La Guzla, ou Choix de poesies illyriques, recueillies dans la Dalmatie, la Bosnie, La Croatie et l'Hertzegowine ('The Guzla, or a Selection of Illyric Poems Collected in Dalmatia, Bosnia, Croatia and Herzegovina') was a 1827 collection of poems created by French writer Prosper Mérimée.

The poems, supposedly narrated by local man Hyacinthe Maglanović and then "pseudotranslated" into French, turned out to be a literary hoax.

== Content ==
La Guzla was presented as a collection of translations (in fact, pseudotranslations) of folk ballads narrated by a guzlar ('gusle player') Hyacinthe Maglanović, complete with invented commentaries.

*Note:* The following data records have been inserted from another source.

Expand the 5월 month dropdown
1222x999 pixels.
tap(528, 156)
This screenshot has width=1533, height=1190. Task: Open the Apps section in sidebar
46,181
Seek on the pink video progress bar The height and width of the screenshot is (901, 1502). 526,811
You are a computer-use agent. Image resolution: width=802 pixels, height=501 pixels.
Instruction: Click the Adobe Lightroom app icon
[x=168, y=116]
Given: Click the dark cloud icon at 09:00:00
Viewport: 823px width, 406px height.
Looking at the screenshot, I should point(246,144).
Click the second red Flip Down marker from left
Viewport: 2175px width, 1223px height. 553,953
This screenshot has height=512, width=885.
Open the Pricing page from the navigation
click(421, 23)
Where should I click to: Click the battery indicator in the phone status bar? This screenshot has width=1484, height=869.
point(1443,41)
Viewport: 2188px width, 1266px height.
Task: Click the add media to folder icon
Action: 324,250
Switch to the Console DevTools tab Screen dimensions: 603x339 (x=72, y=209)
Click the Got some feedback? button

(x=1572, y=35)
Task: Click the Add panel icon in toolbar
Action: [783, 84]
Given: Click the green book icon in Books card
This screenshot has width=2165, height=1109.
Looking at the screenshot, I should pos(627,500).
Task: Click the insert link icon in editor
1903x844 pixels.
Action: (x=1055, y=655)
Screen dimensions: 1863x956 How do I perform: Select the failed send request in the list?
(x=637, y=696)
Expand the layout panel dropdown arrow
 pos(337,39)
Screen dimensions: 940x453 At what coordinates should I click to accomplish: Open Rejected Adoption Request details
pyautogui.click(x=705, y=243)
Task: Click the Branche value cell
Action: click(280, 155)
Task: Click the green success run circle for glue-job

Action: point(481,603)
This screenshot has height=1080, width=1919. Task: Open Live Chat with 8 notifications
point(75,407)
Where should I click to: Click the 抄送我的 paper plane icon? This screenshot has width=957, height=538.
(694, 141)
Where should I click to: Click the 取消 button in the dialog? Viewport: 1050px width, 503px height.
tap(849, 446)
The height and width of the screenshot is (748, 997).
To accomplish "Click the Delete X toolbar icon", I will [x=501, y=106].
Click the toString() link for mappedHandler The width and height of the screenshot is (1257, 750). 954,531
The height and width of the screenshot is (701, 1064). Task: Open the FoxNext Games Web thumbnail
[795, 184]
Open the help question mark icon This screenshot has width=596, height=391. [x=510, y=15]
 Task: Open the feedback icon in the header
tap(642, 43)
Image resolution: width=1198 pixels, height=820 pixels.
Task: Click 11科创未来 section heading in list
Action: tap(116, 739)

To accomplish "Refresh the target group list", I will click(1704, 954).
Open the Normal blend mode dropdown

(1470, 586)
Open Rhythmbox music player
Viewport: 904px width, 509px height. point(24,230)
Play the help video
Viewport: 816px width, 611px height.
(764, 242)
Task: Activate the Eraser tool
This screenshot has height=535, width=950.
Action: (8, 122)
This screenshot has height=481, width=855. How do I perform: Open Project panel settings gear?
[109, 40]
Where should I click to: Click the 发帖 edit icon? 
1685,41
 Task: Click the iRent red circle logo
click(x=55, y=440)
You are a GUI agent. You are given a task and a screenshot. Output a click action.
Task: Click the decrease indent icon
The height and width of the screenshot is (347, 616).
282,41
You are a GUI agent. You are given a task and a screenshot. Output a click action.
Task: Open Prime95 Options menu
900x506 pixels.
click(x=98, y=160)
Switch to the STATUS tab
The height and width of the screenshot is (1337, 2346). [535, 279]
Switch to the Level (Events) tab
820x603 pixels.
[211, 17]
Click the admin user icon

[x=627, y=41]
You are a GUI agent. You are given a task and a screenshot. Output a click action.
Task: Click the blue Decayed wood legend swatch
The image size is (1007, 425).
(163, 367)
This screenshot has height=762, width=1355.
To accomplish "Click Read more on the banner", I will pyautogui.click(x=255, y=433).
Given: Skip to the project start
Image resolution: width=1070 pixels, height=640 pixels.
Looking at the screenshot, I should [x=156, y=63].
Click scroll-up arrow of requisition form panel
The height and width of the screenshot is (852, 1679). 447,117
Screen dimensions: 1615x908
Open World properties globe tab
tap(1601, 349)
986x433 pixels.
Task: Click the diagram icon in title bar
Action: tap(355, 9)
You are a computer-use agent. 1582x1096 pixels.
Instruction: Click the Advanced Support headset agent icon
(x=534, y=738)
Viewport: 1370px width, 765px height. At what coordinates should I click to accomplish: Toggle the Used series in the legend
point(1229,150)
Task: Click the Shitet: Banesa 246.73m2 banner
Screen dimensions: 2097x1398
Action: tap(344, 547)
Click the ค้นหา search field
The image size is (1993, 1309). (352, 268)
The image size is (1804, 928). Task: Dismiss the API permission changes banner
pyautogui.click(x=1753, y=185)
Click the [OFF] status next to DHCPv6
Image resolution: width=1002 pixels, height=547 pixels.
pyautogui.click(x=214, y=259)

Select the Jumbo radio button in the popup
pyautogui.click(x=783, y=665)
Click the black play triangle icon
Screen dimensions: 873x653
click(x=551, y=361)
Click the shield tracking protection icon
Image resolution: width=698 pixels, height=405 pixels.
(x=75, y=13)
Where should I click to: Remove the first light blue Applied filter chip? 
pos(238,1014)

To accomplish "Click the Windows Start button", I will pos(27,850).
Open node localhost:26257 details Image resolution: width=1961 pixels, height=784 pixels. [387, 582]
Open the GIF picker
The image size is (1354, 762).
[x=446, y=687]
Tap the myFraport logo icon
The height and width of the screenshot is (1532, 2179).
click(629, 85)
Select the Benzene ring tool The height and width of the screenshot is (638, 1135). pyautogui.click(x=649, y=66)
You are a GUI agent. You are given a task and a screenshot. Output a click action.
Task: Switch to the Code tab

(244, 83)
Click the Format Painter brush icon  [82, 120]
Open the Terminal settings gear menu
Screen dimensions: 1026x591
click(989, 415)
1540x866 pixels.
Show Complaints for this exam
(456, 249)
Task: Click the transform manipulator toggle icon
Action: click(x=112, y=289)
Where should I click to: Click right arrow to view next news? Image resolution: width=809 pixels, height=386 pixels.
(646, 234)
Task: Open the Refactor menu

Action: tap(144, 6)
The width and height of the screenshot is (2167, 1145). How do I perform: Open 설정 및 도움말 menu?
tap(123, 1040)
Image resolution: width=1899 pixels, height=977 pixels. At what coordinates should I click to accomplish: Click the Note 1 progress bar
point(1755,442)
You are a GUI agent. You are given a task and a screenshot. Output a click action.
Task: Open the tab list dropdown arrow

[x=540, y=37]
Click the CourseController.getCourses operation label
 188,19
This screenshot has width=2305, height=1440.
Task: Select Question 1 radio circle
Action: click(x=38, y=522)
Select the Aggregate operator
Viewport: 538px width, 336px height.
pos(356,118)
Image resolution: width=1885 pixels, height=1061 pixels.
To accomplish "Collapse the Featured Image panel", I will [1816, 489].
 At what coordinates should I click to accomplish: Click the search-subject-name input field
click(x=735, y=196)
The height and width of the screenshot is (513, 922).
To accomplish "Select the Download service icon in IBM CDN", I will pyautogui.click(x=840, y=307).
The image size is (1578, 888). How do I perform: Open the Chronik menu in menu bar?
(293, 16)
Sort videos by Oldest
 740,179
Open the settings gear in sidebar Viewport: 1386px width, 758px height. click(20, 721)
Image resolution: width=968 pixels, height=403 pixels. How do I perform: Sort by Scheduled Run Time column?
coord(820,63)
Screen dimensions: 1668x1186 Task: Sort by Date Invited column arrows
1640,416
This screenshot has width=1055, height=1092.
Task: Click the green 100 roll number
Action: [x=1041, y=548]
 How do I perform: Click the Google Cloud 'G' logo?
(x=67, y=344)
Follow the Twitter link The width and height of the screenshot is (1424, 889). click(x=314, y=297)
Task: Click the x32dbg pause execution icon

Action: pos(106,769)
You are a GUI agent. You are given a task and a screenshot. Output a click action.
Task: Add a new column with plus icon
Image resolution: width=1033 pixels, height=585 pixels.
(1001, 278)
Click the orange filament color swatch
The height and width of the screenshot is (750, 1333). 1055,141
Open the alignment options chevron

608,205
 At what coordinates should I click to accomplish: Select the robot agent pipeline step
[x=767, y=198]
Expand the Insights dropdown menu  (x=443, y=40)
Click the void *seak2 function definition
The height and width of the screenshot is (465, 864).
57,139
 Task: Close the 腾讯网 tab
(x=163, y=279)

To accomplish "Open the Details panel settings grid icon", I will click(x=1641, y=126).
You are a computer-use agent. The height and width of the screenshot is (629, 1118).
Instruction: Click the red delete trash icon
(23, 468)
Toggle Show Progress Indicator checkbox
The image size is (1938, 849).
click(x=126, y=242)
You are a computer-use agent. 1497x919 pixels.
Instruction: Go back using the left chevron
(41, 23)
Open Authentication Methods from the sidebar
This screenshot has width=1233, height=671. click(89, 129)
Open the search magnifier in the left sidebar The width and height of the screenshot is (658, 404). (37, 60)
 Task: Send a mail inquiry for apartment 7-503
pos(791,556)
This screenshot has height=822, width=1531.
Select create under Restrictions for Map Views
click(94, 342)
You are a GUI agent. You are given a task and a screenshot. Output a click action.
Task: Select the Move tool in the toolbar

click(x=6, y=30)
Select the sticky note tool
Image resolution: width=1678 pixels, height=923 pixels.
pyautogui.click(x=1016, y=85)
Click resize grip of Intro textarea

Of 29 ballads, only one of them – Triste ballade de la noble épouse d'Assan-Aga – was authentic, having notably been previously translated by Johann Wolfgang von Goethe.

The poems were highly romantic, including stories about werewolves and phantoms. Mérimée drew upon many historic sources for his picturesque and gothic portrait of the Balkans, including a tale about vampires taken from the writings of the 18th-century French monk Dom Calmet.

== Analysis ==
La Guzla was intended as satirical commentary on the exaggerated and bombastic style of the era that people would get swept up in. This was especially true for works that included a foreign setting and placed an emphasis on local traditions. Mérimée wrote in 1840 that he used five or six Illyrian words and a couple of pedantic sources to write La Guzla in only two weeks. He went on to say: "From that day on I was disgusted with local color, seeing how easy it was to fabricate it."

After La Guzla, his stories focused more on France and the present time, and avoided using sensationalized topics. Instead of romanticism and its pillars that he'd come to disdain, he employed a more realistic approach, writing traditional stories with no unnecessary lyricism.

== Influence ==
The Russian poet Alexander Pushkin translated 11 ballads from La Guzla into his cycle Songs of the Western Slavs, before he was notified by Mérimée, through his Russian friend Sobolevsky, that most of the work was fabricated.

The book was not commercially successful, selling only a dozen copies, but the poems published in literary journals were widely praised both in France and abroad, establishing Mérimée as an important literary figure. La Guzla was admired by such literary giants as Pushkin, Goethe, Mikhail Lermontov, and Adam Mickiewicz.